日本航空(JAL)とウェザーニューズは2020年12月22日、航空機に揺れをもたらす乱気流の情報を後続機に自動通知するシステムの運用を2021年1月に始めると発表した。これまで口頭やテキストで通知していた乱気流情報をデータで自動通知することにより、後続機はより早期に揺れへ対処しやすくなる。将来的には他社の航空機へ同システムを提供することも検討する。

 JALをはじめとする航空各社は、飛行中の航空機が乱気流に遭遇した場合、直後に操縦室へ備え付けのコンピューターへパイロットが乱気流情報をテキストで入力し、地上の運航管理者へ通知。運航管理者は受け取った乱気流情報を、同じ経路を通過予定の後続機へ通知して回避やシートベルト着用サインの点灯などを促す。乱気流情報は国際民間航空機関(ICAO)の基準に沿ってパイロットが体感した揺れの強さを3段階で示すもので、日本国内の航空各社では6段階に拡張して運用している。

 JALとウェザーニューズが開発したシステムでは、JAL保有のボーイング737型機全機とボーイング767型機の一部に、機体が受ける風の向きや強さのデータを基に気流の乱れを示す「渦消散率」(EDR)を自動算出するオープンソースのソフトウエアを実装した。

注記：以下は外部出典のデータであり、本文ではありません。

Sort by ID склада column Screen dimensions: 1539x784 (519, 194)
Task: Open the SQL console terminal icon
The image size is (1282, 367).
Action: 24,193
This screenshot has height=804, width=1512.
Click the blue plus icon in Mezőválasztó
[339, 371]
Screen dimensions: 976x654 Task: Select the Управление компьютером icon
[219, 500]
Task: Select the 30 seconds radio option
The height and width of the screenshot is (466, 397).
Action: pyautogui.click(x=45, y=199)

EDRを現場のパイロットが理解しやすいよう6段階の揺れの強さに換算し、航空機向けの気象情報・運航情報の提供システム「FOSTER-NEXTGEN」へリアルタイムに格納する。併せて、パイロットが手動で入力した乱気流情報のテキストも人工知能(AI)で解析・定量化して同様に格納する。

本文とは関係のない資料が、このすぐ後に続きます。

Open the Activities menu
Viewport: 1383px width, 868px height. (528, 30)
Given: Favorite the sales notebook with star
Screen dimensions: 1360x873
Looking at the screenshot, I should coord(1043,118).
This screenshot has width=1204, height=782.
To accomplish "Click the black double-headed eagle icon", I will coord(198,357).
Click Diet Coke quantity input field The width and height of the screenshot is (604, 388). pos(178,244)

 揺れの強さが一定のしきい値以上の場合、乱気流の観測時刻と周辺を飛行する航空機の位置情報、各航空機の飛行予定ルートなどを基に、乱気流発生エリアへ入りそうな航空機を自動で割り出し、乱気流情報を通知する。「これまではパイロットや運航管理者が手動で対応していたため数分間のタイムラグが発生する場合があり、通知が間に合わないこともあった。通知をリアルタイムに自動で送るようにすることで、後続機のパイロットが迅速に高度・経路を変更したり、乗客にシートベルト着用を促したりできる」(JALの担当者)としている。